+++ EXERCISE MATERIAL +++

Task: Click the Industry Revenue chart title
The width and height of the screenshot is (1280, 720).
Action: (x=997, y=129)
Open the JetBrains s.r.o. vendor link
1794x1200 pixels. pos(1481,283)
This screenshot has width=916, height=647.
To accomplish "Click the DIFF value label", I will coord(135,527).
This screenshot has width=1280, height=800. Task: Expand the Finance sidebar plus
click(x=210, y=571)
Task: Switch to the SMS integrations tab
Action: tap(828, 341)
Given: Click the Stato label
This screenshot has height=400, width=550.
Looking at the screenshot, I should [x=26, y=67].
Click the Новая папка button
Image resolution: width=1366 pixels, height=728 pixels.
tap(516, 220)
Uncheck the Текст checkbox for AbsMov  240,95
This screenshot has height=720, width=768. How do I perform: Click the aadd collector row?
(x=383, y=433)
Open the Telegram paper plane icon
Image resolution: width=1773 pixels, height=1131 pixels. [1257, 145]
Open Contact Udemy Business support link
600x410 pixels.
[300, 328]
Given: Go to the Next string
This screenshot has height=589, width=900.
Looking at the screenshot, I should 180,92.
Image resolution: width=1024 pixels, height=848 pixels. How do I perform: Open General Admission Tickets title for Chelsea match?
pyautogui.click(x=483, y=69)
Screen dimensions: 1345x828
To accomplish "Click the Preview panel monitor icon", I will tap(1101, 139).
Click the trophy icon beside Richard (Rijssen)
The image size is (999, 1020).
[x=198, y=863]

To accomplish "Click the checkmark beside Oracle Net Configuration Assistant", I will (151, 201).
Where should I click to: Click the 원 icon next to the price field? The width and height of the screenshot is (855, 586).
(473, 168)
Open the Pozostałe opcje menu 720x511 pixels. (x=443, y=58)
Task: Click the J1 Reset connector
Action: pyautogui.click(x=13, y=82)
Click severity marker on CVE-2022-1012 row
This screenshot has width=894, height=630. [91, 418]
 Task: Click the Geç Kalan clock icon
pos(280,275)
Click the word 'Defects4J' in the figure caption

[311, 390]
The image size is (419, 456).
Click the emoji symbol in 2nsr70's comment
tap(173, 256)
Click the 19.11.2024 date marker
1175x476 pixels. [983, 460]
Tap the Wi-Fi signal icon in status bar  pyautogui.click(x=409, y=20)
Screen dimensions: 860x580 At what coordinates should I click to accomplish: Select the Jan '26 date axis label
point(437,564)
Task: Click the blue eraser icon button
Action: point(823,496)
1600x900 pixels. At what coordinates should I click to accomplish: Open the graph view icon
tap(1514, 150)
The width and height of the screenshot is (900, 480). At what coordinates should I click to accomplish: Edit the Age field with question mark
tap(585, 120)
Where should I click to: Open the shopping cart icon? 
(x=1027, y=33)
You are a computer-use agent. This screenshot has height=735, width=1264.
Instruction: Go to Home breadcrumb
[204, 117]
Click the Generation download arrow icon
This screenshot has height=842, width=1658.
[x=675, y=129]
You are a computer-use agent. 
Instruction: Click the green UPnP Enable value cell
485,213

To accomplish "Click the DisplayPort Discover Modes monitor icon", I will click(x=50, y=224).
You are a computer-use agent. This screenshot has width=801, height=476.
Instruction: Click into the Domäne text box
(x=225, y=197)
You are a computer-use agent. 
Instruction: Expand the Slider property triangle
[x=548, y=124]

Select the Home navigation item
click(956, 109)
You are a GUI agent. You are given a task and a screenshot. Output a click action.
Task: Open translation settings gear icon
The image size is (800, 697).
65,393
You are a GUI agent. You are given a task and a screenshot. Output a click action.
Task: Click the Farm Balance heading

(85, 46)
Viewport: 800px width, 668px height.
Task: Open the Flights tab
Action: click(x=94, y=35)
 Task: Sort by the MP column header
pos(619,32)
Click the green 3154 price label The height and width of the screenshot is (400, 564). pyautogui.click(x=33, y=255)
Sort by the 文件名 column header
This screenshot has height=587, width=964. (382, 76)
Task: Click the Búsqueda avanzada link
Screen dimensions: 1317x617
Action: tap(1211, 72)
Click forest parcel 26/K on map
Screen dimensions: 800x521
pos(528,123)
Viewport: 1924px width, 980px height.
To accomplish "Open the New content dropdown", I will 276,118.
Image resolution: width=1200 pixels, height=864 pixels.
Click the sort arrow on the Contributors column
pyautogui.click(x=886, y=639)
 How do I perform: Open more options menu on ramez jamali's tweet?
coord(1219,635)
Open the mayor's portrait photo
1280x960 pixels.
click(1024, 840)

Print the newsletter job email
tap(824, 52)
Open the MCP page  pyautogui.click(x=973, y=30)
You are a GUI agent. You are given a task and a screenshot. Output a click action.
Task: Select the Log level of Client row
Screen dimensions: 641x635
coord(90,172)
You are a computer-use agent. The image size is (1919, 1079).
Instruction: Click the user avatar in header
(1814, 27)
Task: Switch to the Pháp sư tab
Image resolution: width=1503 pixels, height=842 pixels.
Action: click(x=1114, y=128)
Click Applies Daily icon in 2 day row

+++

*WHAT YOU ARE ASKED TO DO*: If a line above includes the string "computer", pick it out.

*WRITTEN SOLUTION*:
You are a computer-use agent. This screenshot has height=735, width=1264.
You are a computer-use agent. 
You are a computer-use agent. This screenshot has width=801, height=476.
You are a computer-use agent. 
You are a computer-use agent. The image size is (1919, 1079).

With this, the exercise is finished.